* [Directions for this task]:
Transcribe the records below verbatim, from the line containing "This screenshot has width=932, height=555." up to and including the line containing "bar-data-label: 10.0% is".

* [Data supplied]:
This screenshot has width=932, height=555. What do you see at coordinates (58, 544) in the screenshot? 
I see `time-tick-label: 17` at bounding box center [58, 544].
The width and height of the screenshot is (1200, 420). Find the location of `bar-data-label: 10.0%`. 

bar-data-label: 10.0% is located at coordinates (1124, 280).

* * *

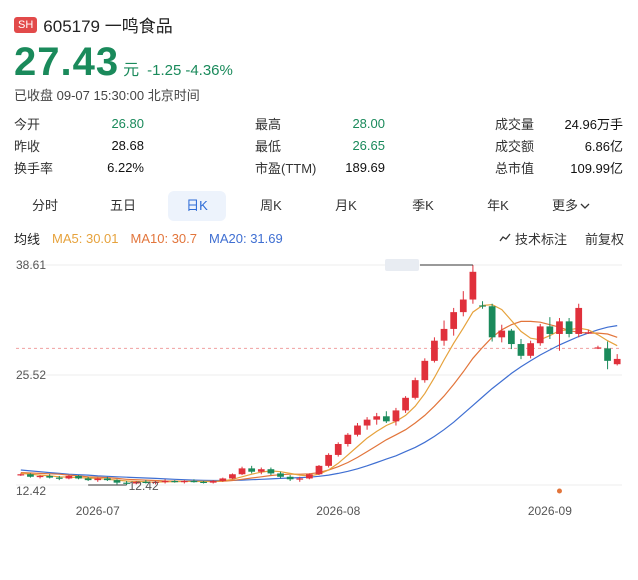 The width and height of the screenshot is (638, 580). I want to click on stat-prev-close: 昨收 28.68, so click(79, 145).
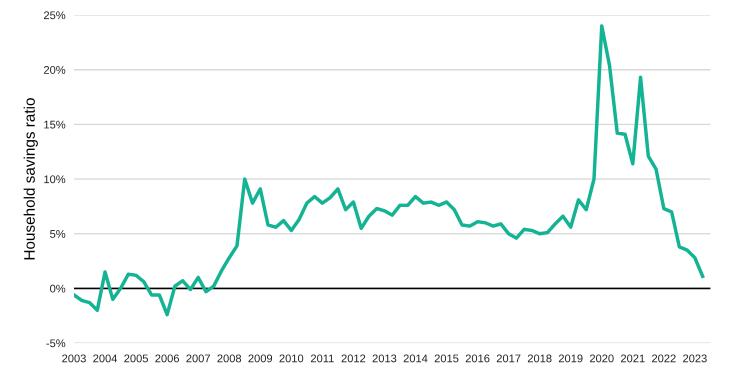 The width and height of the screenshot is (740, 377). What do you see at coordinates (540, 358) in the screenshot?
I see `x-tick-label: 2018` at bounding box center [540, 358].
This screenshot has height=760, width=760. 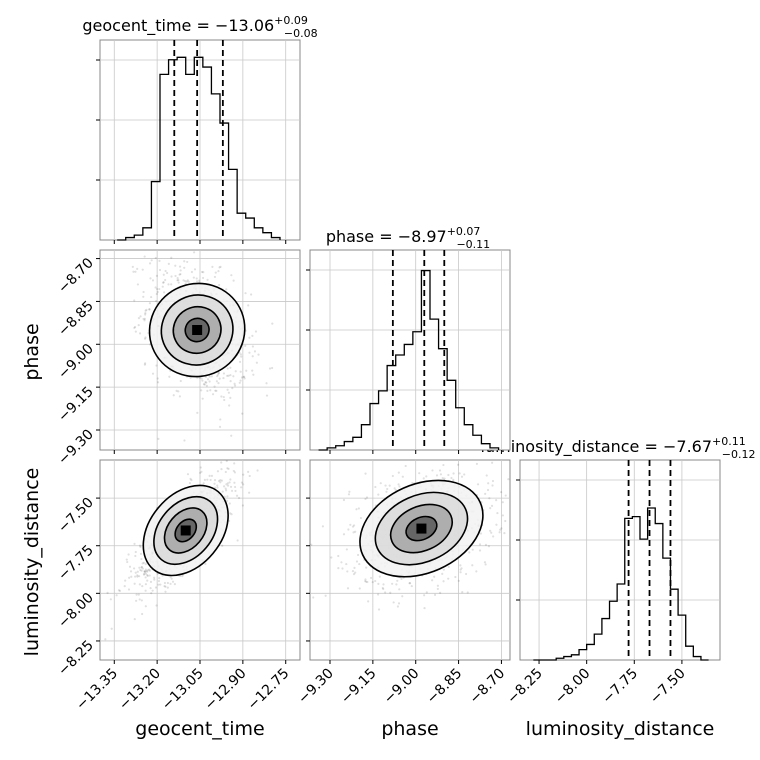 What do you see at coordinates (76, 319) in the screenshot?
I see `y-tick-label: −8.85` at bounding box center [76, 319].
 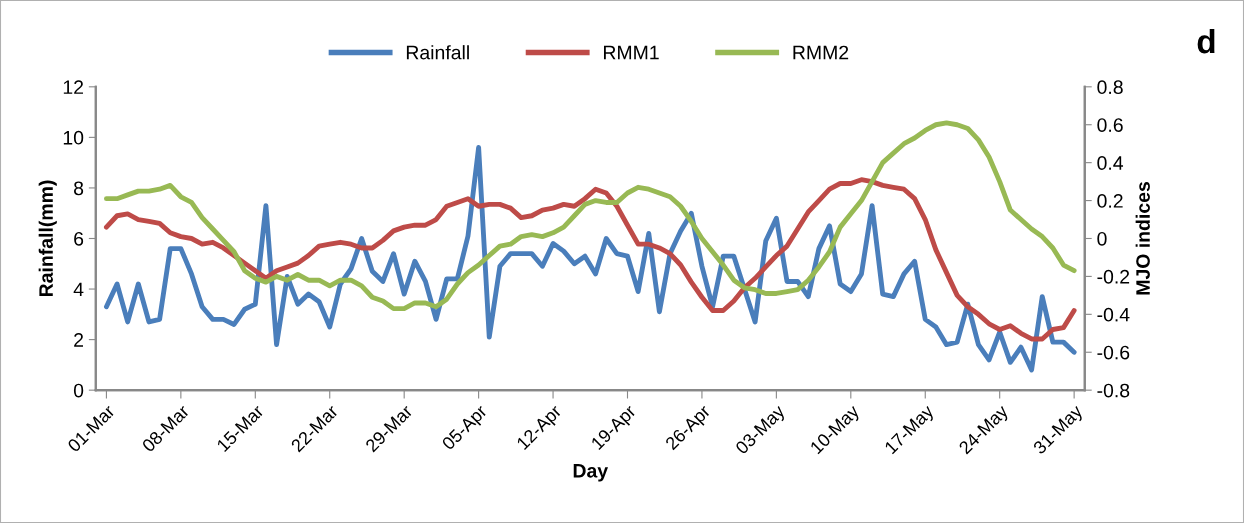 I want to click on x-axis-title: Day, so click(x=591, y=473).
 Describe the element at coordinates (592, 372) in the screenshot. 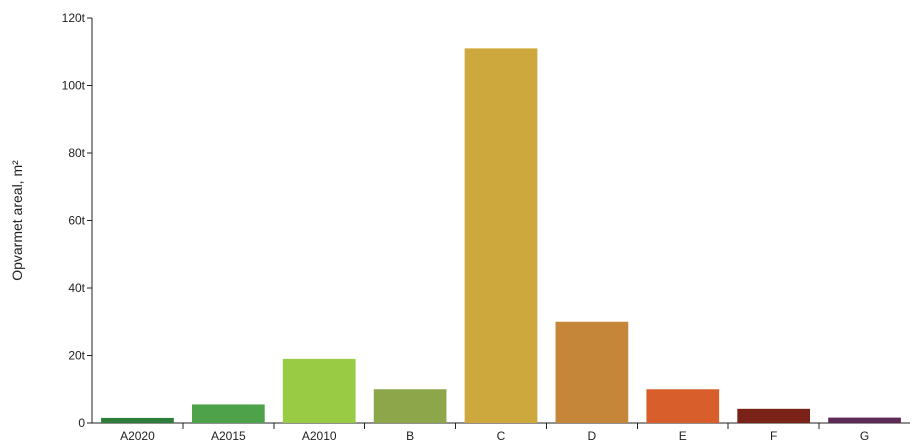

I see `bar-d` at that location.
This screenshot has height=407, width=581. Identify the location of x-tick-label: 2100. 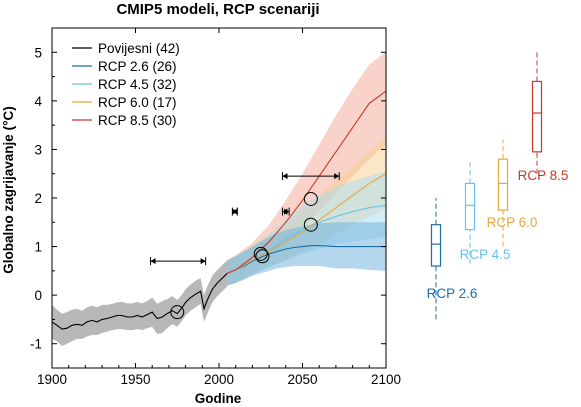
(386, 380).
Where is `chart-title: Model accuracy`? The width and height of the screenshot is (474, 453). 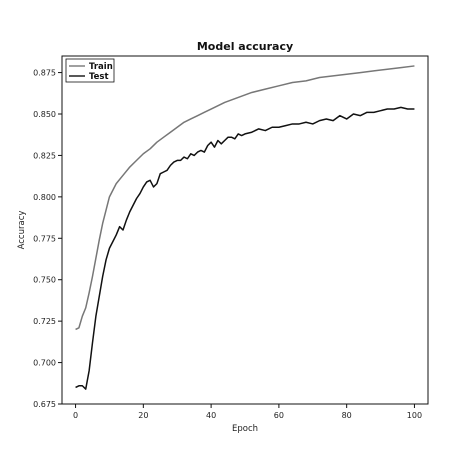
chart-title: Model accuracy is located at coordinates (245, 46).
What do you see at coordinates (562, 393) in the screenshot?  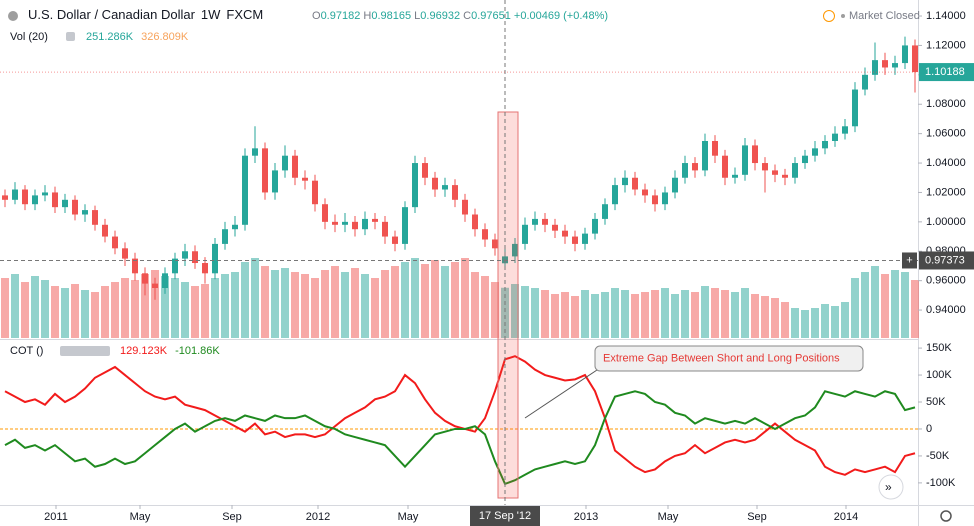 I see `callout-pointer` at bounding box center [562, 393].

* [Answer to this task]:
This screenshot has width=932, height=555. What do you see at coordinates (58, 544) in the screenshot? 
I see `time-tick-label: 17` at bounding box center [58, 544].
The width and height of the screenshot is (1200, 420). Find the location of `bar-data-label: 10.0%`. 

bar-data-label: 10.0% is located at coordinates (1124, 280).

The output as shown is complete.